**Task prompt**
Print only what runs from the line that includes "Select Система и безопасность breadcrumb item" to the end of the listing, word for word, and do not include any pictures.

**Supplied information**
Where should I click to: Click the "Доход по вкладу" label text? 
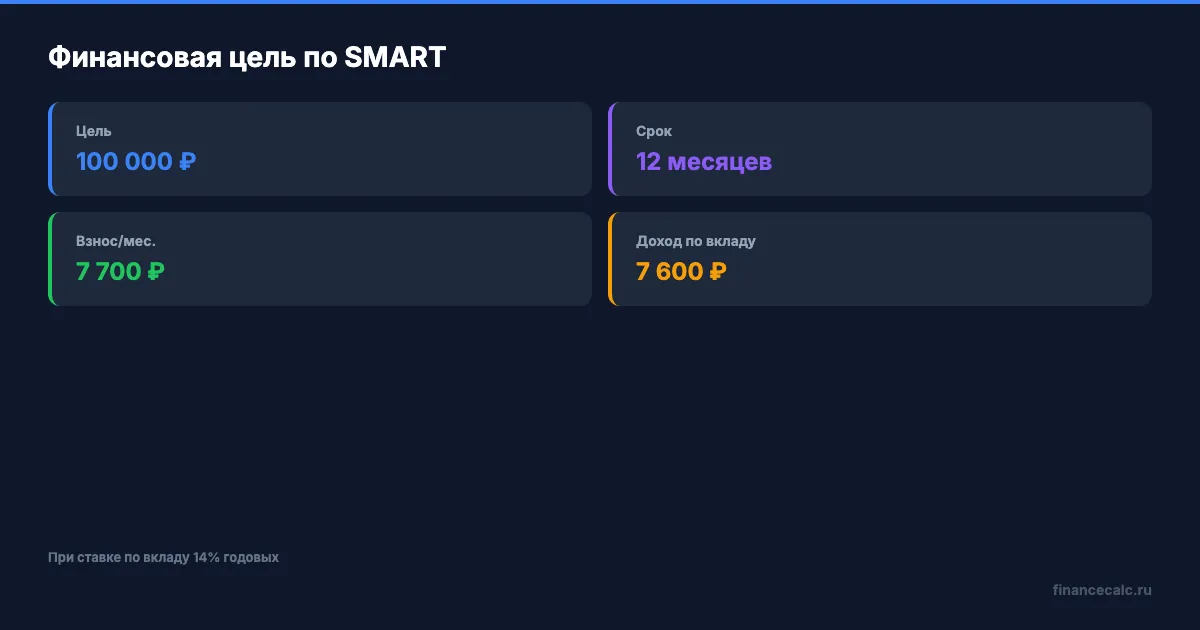[695, 241]
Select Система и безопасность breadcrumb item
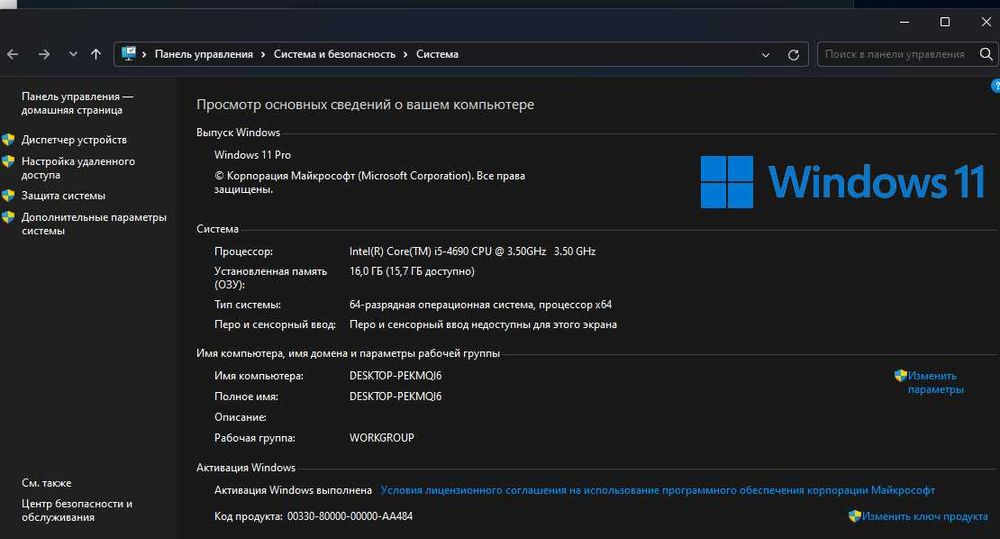Image resolution: width=1000 pixels, height=539 pixels. click(x=334, y=55)
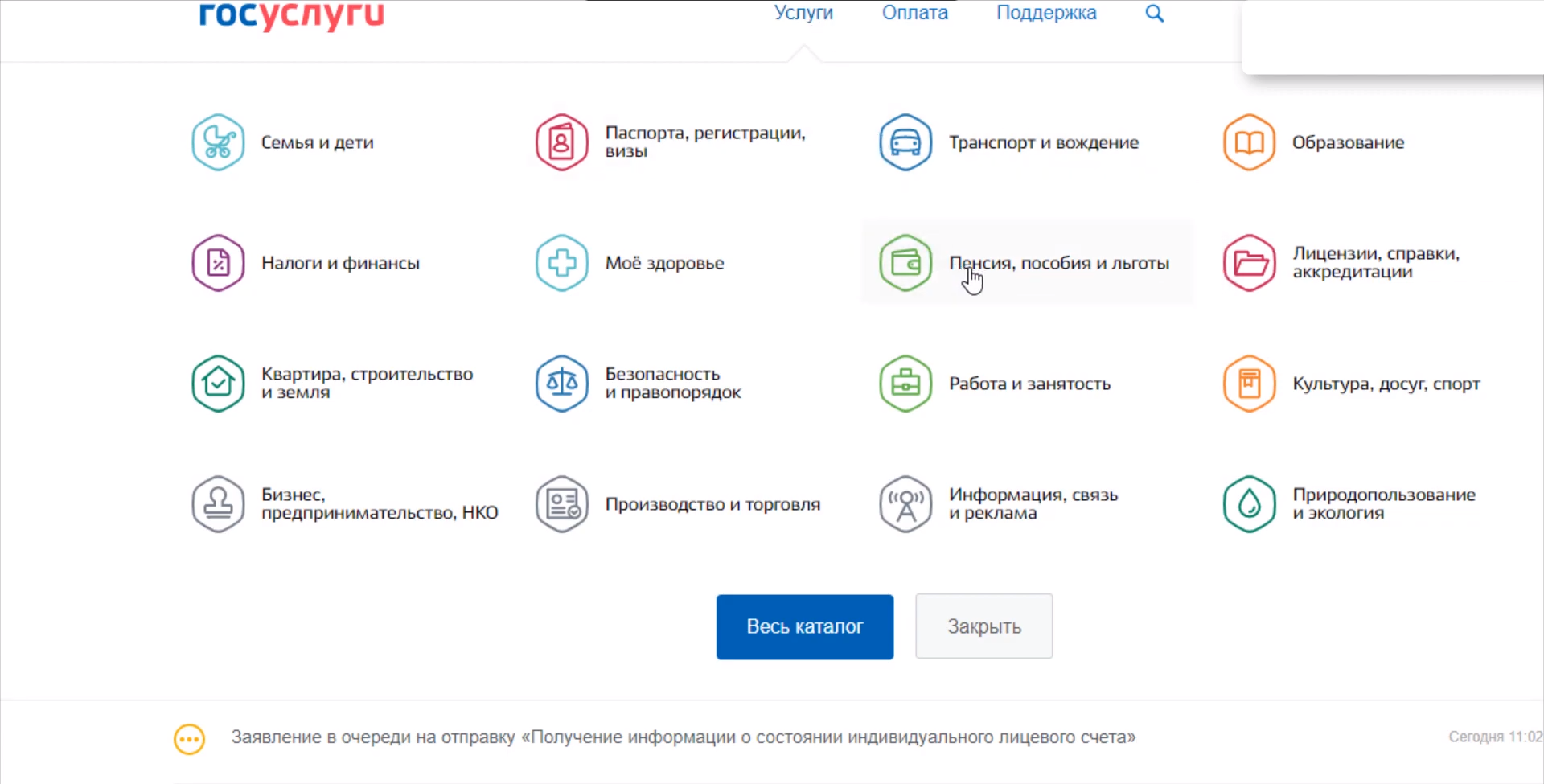Click the search magnifier icon in header

coord(1154,14)
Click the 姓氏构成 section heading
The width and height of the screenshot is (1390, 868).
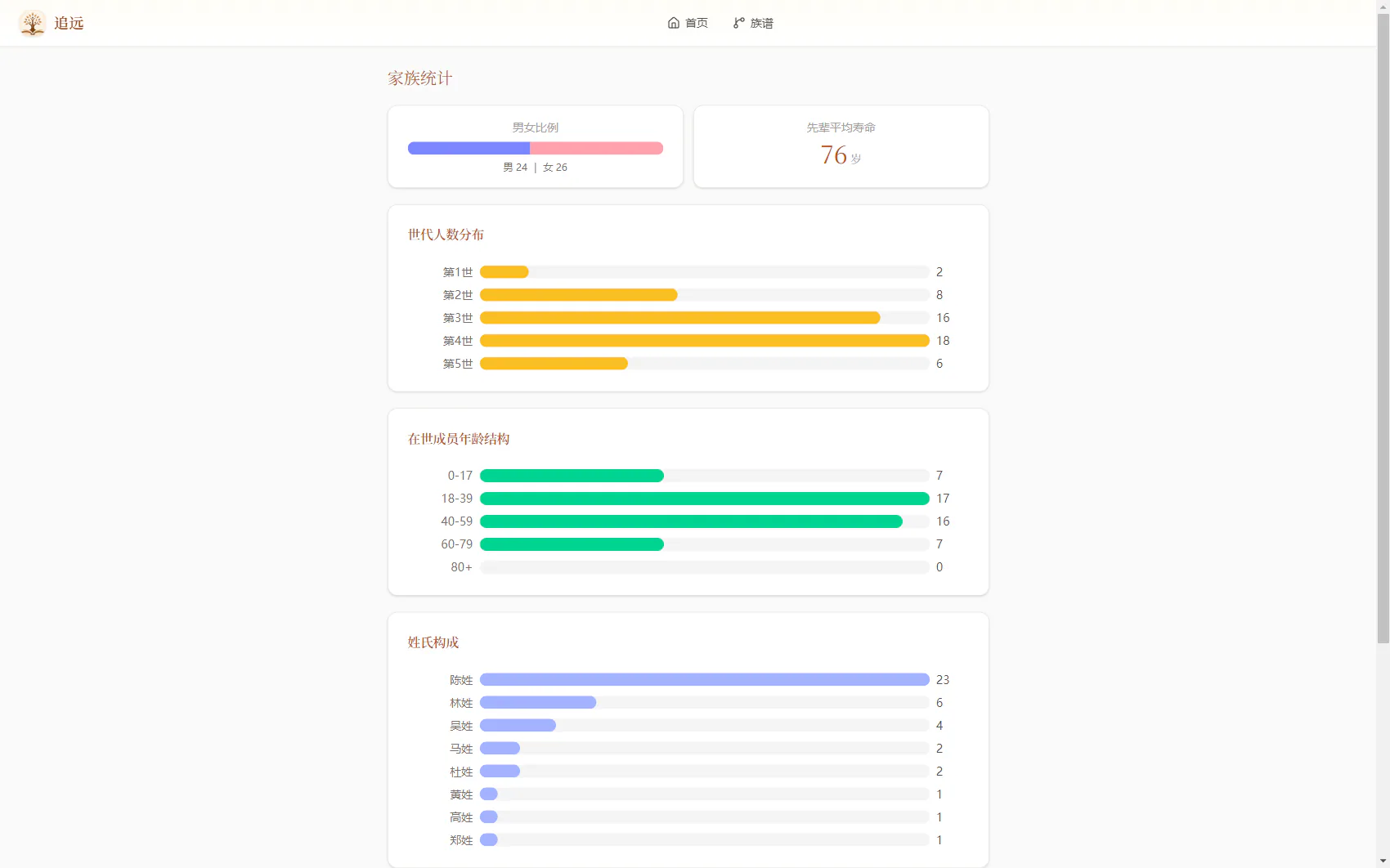(433, 642)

**Written response**
Select Система и безопасность breadcrumb item
Image resolution: width=1000 pixels, height=539 pixels. click(x=334, y=55)
Click the search magnifier icon in header

coord(1154,14)
Click the 姓氏构成 section heading
The width and height of the screenshot is (1390, 868).
(433, 642)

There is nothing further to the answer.